In Naval Battles each player controls the fleet of a major naval power – France, USA, Britain, Germany, Italy or Japan. Each player takes all of the vessels available to that country and selects a total fleet value of 25 points (values are on each card). The ability to customise each game is the first strength of Naval Battles.

The aim of the game is to be the first player to sink a total of 25 points worth of enemy vessel. The same values used to select ships are also the victory points that each ship is worth. This is clever as it allows ships of different capabilities to be valued accordingly and aids the balance of the game.

The players then organise their fleets in rows. Up to three rows are possible, the 1st row is mandatory and a 3rd row cannot be formed without a 2nd row being established. Submarines are placed beside the rows of other vessels. The first thing that strikes you in Naval Battles is the amount of icons and numbers on the cards. Whilst overwhelming at first, the design of the cards is quite brilliant. After reading the rules it is evident that icons on the cards tell the players all they need to know about a card. Ten points for card design! The cards come in two types – vessels and action cards. The vessels include details such as hull rating (once reached the ship is sunk) and the types of weapons it carries – Main Battery, Secondary Battery and\or Torpedoes. The action cards are vital as they are used to fire weapon systems and mix up the play with surprise attacks, depth charges, air raids etc. Each player will start with and usually have 7 action cards at their disposal.

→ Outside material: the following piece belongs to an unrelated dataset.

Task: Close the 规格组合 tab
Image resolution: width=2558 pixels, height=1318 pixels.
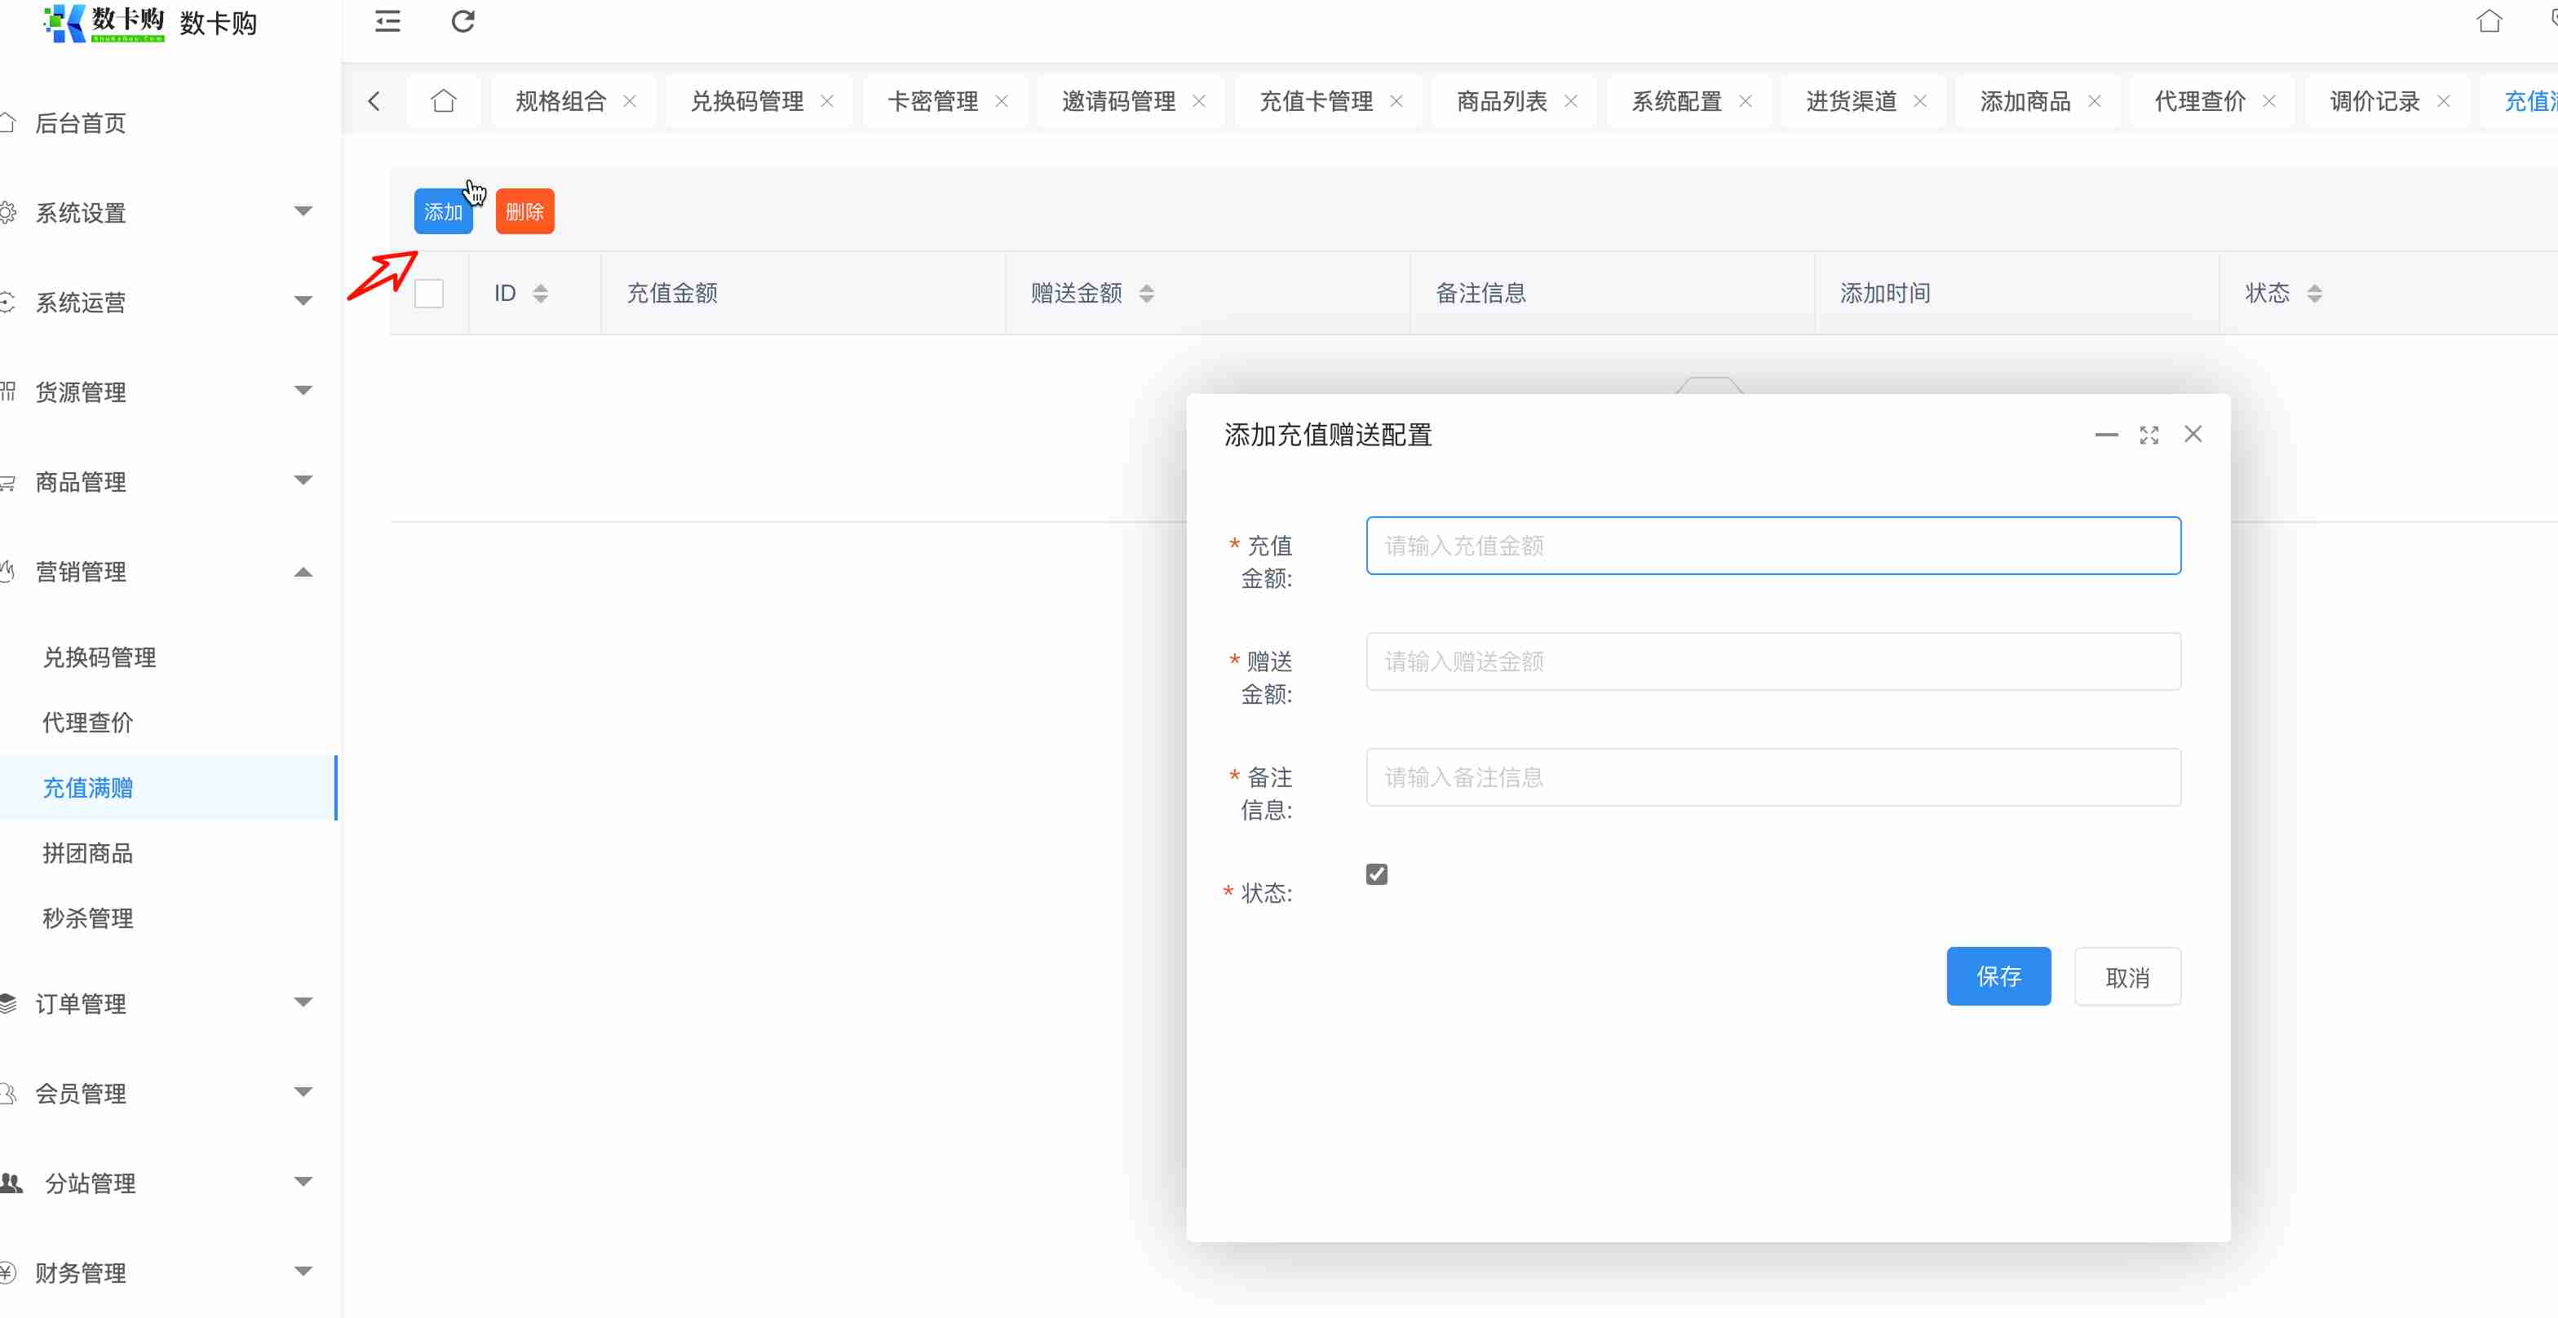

The game itself is divided into 4 phases – Re-organize, Prepare, Attack and Discard. Re-organize allows a player to re-arrange their fleet and possibly enlist reinforcements if they have the appropriate action card. Prepare allows a player to play cards to specific vessels to enhance an attack or bolster defences. The attack phase is the most intricate. Each attack action card will list the specific weapon it can fire, so having the weapons themselves is not enough. In addition the attack card will outline which row the attacking ship must be in and which row of vessels it can target. Most attacks are automatically successful unless a defender plays an action card to nullify or blunt the attack. Some attacks require a dice roll (air raids). If the attack succeeds then the damage listed on the card is inflicted and the card is placed under the vessel to keep track of damage. If the ship is sunk then it is added to the attacker’s pile to record scoring.

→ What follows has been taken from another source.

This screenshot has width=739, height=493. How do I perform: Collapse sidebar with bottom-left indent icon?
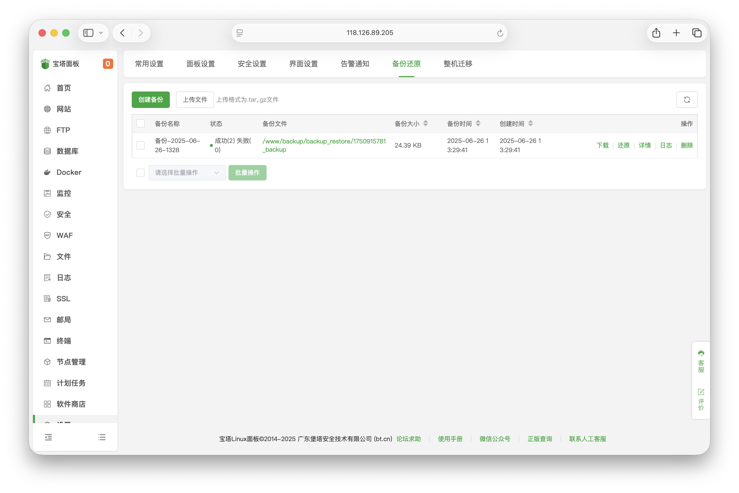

The final phase allows players to discard cards. This is vital if a player is holding attack cards with weapon systems that they do not have on their vessels.

The Final Word

Naval Battles is very well designed and the game play is balanced. Multi-player games can be tricky as 1 player never wants to weaken a ship that would allow another player to finish it off, but that simply helps to balance the game and ensure tight finishes. The artwork is excellent and it appears that the designers have tried to make the look of each vessel as unique and accurate as the real thing. I’ll see you on deck Admiral!